Bologna, permessi di soggiorno falsi. Arrestati un avvocato e un tunisino complice
Permessi di soggiorno falsi. La squadra mobile della Questura di Bologna ha arrestato un avvocato di 39 anni del Foro di Bologna. E un uomo di nazionalità tunisina. Entrambi sono indagati falso ideologico in atto pubblico per induzione in errore. Contraffazione, utilizzo di documenti al fine di determinare il rilascio del permesso di soggiorno. E favoreggiamento della permanenza in clandestinità nel territorio italiano.
Permessi di soggiorno falsi, retata a Bologna
L’indagine è partita a giugno del 2018, su segnalazione dell’ufficio Immigrazione della Questura di Bologna.
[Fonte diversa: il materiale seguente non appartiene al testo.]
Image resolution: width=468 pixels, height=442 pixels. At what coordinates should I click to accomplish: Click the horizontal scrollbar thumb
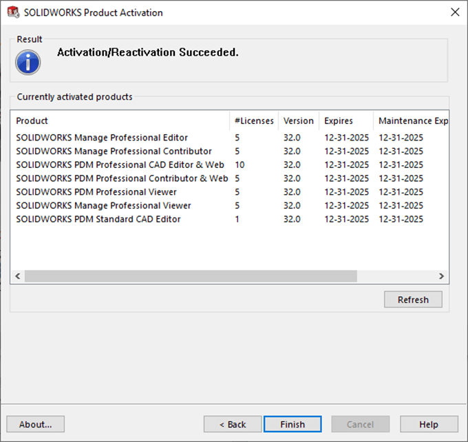click(191, 276)
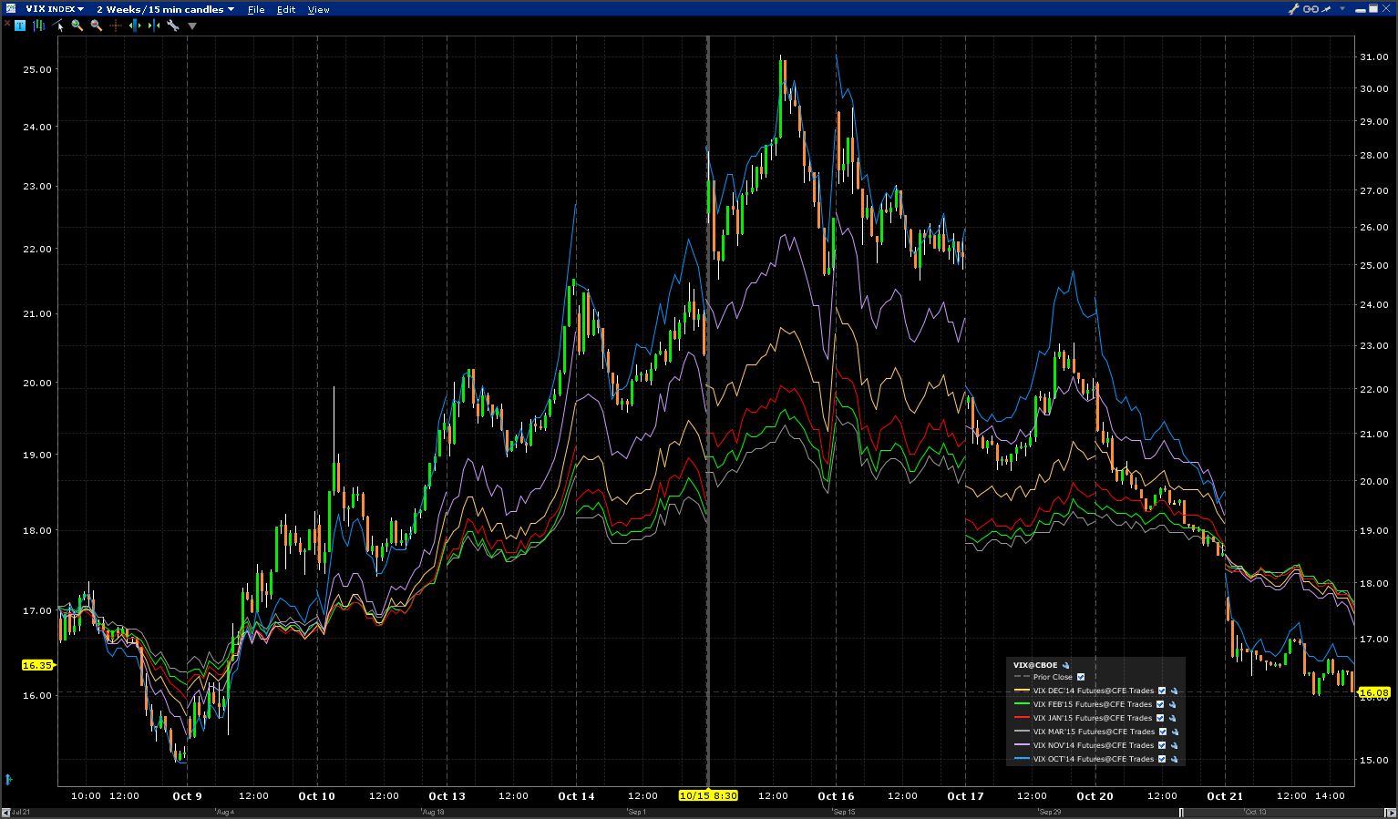Click the chain link windows icon

[x=1311, y=9]
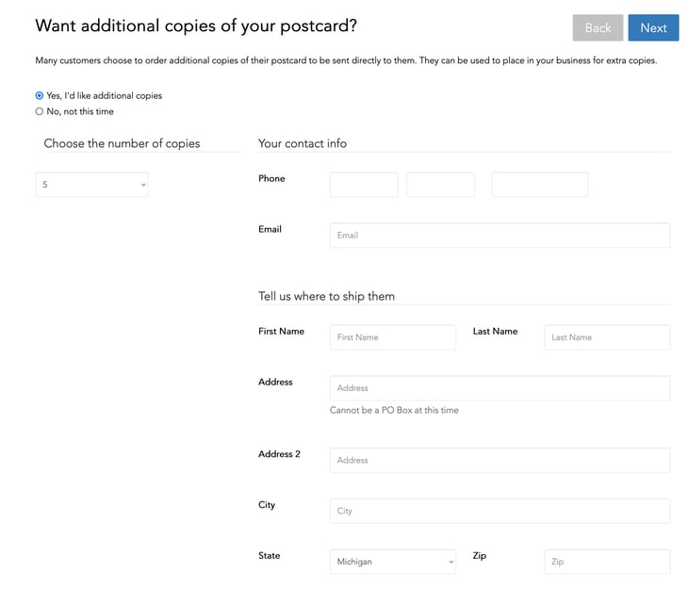The height and width of the screenshot is (589, 688).
Task: Choose 'No, not this time' radio button
Action: (x=40, y=111)
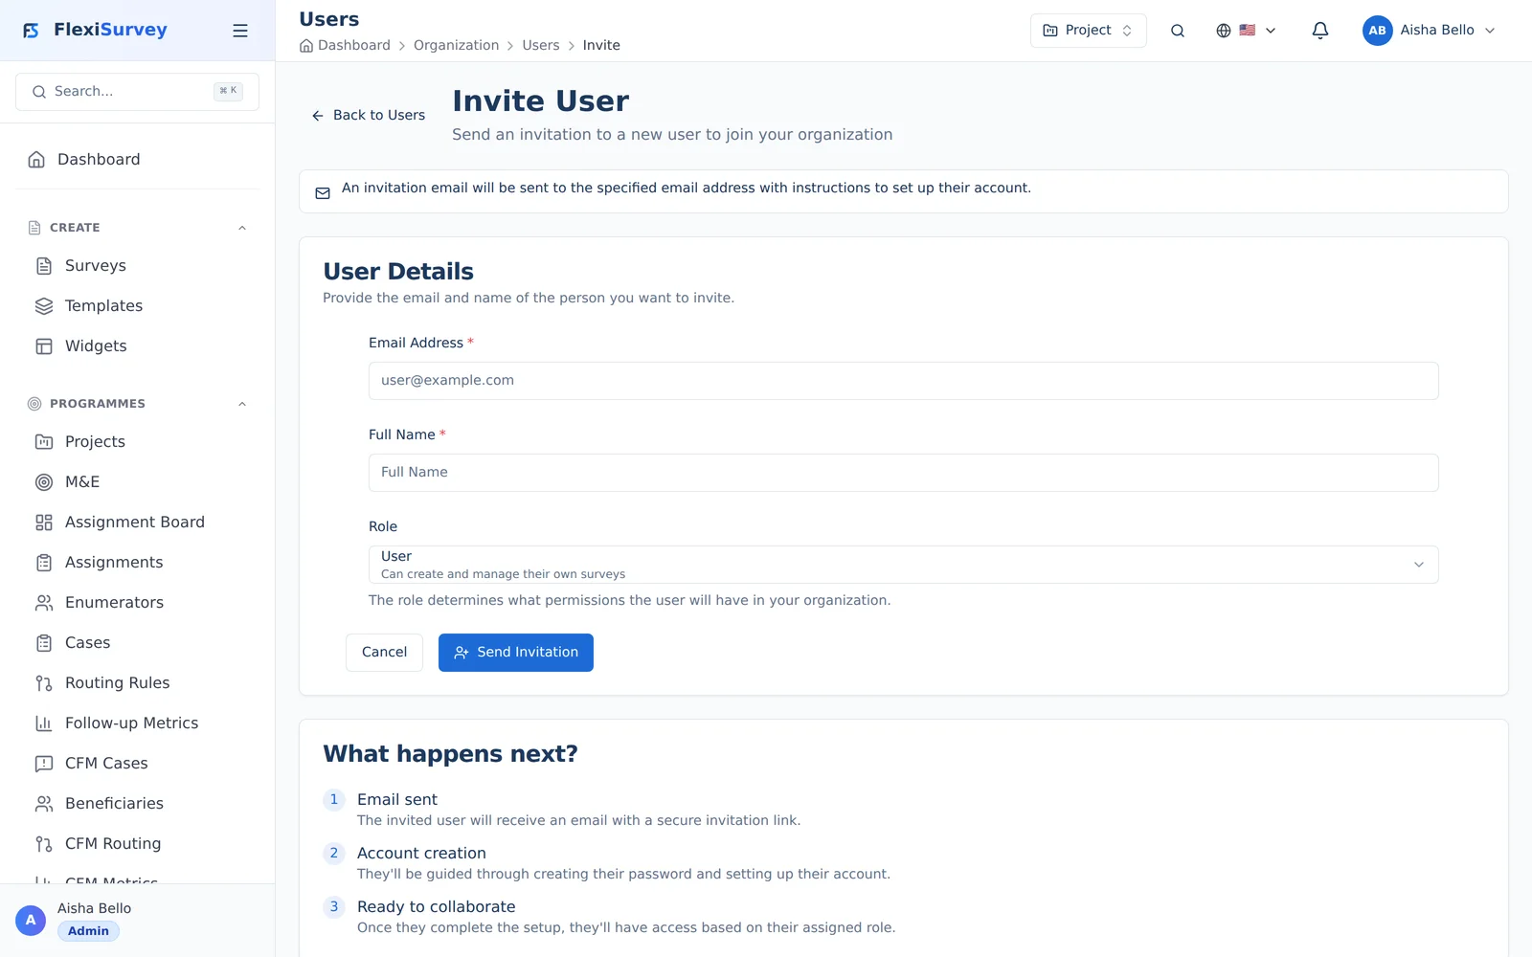
Task: Click the Back to Users link
Action: point(368,116)
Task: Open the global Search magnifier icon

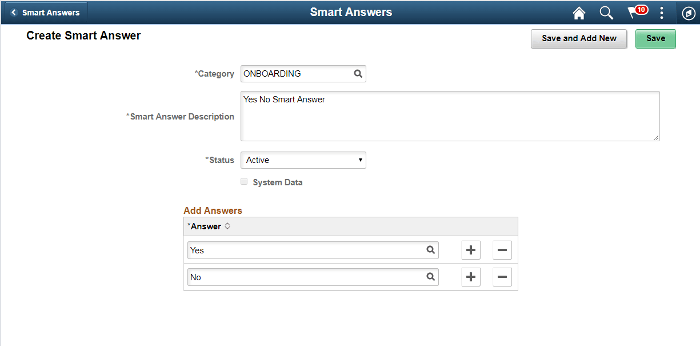Action: point(606,13)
Che aveva registrato un significativo aumento delle domande di protezione internazionale. Avanzate anche da stranieri che erano in Italia da anni e privi di permesso di soggiorno. I clienti dello studio legale avrebbero trasferito fittiziamente il proprio domicilio nel Bolognese per presentare la domanda.
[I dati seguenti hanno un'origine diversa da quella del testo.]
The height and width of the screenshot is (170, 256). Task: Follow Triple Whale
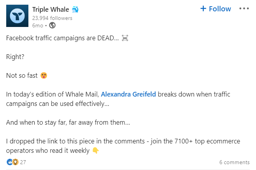(215, 9)
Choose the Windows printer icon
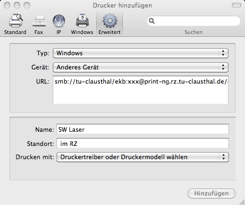Image resolution: width=245 pixels, height=205 pixels. pyautogui.click(x=82, y=21)
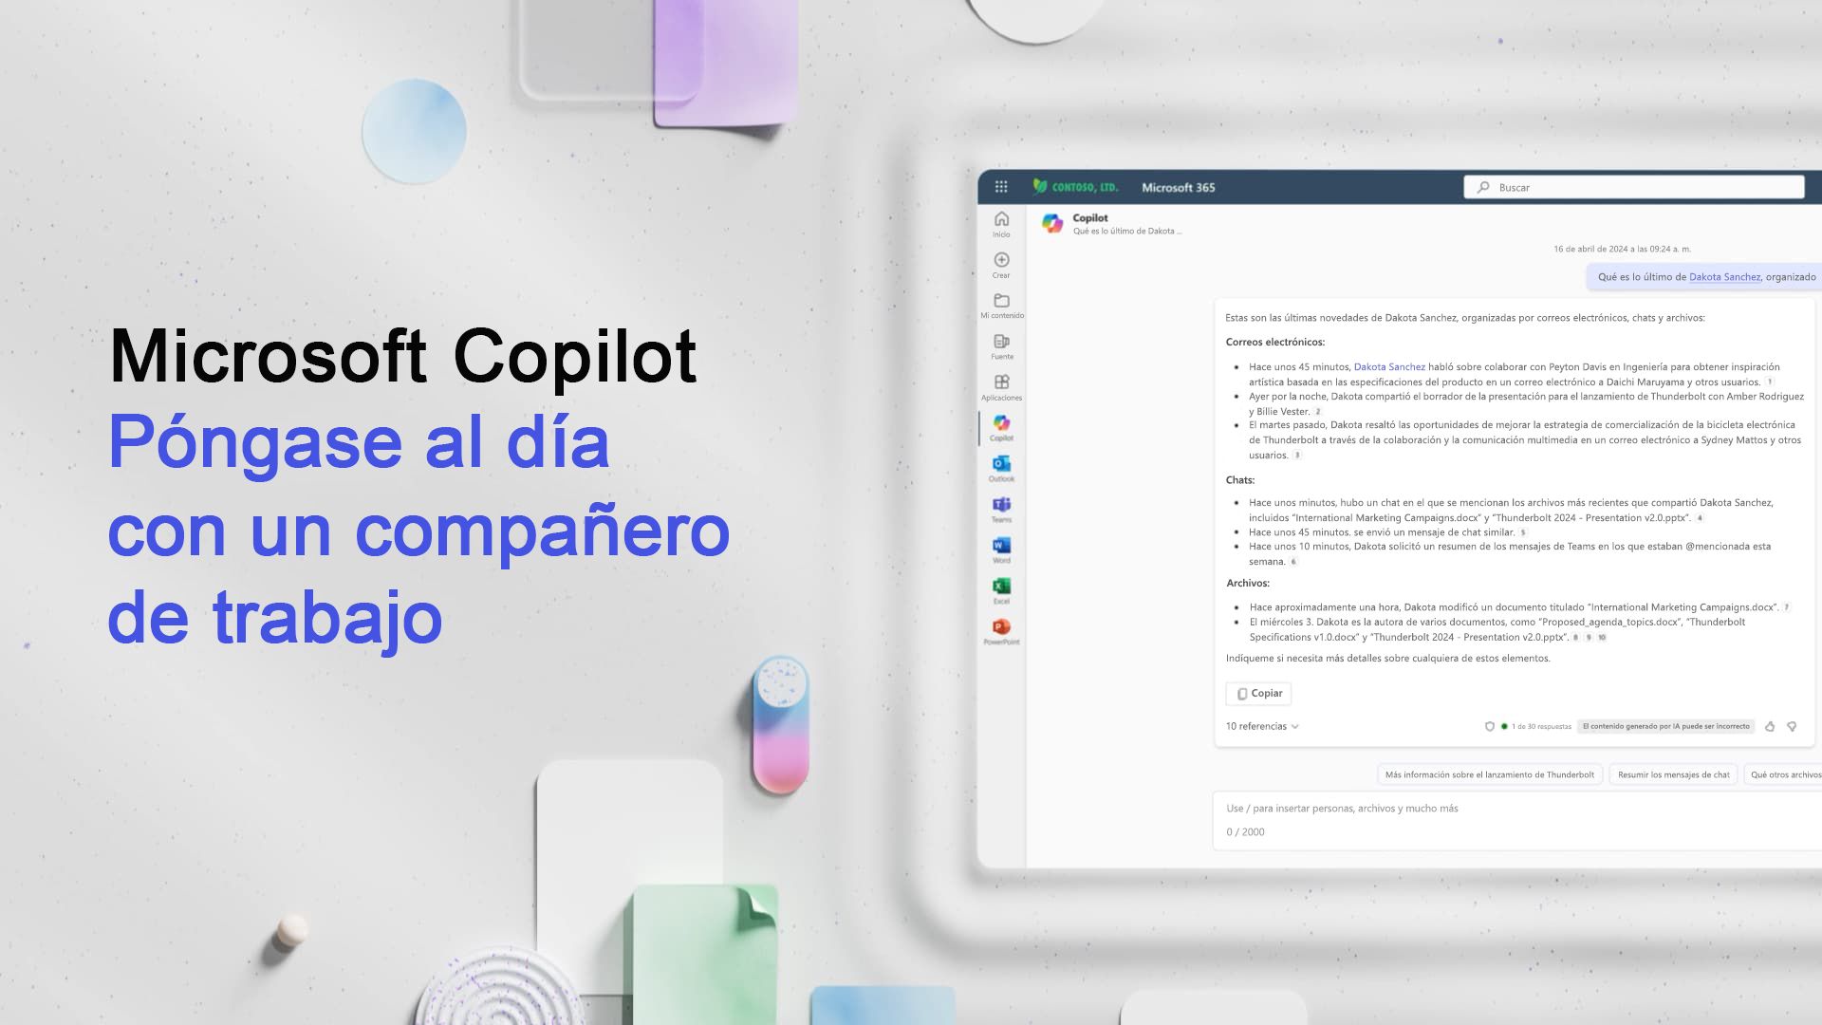Click thumbs up reaction icon
This screenshot has height=1025, width=1822.
tap(1771, 726)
Gli immigrati richiedenti asilo non avevano mai effettivamente risieduto negli appartamenti indicati nelle carte. In questo scenario emerge il ruolo di “collettore” svolto dall’avvocato di Bologna. Che nel solo 2018, ha presentato oltre 800 istanze di appuntamento per altrettanti stranieri richiedenti permessi. Tra le comunità di stranieri si era diffusa la notizia che bastava rivolgersi all’avvocato di Bologna per ottenere un permesso di soggiorno.
Il ruolo dell’avvocato di Bologna collettore
Dopo un primo contatto telefonico, lo straniero otteneva un appuntamento presso lo studio legale di Bologna per ottenere i permessi di soggiorno. Lì si concludeva l’accordo tra le parti. Con il pagamento di un primo acconto da parte dell’assistito e la fissazione di un appuntamento presso una delle Questure competenti.
Un secondo incontro avveniva qualche giorno prima del primo appuntamento in Questura, durante il quale veniva messa in scena una sorta di “interrogazione” condotta dall’avvocato per preparare l’immigrato all’intervista presso l’ufficio immigrazione. Dalle affermazioni dell’avvocato, spiega ancora la Questura, «emerge inequivocabilmente la sua consapevolezza circa la falsità delle domiciliazioni». Qualora l’assistito non fosse stato in grado di procurarsi autonomamente un domicilio, interveniva la figura del co-indagato tunisino. Che veniva contattato da chi aveva bisogno di una dichiarazione di ospitalità, dietro input diretto dell’avvocato e in sua presenza. L’indagine ha anche consentito di delineare il ruolo di tutti i compartecipi, per un totale di 41 indagati. Un piano molto redditizio ideato e messo in atto dall’avvocato.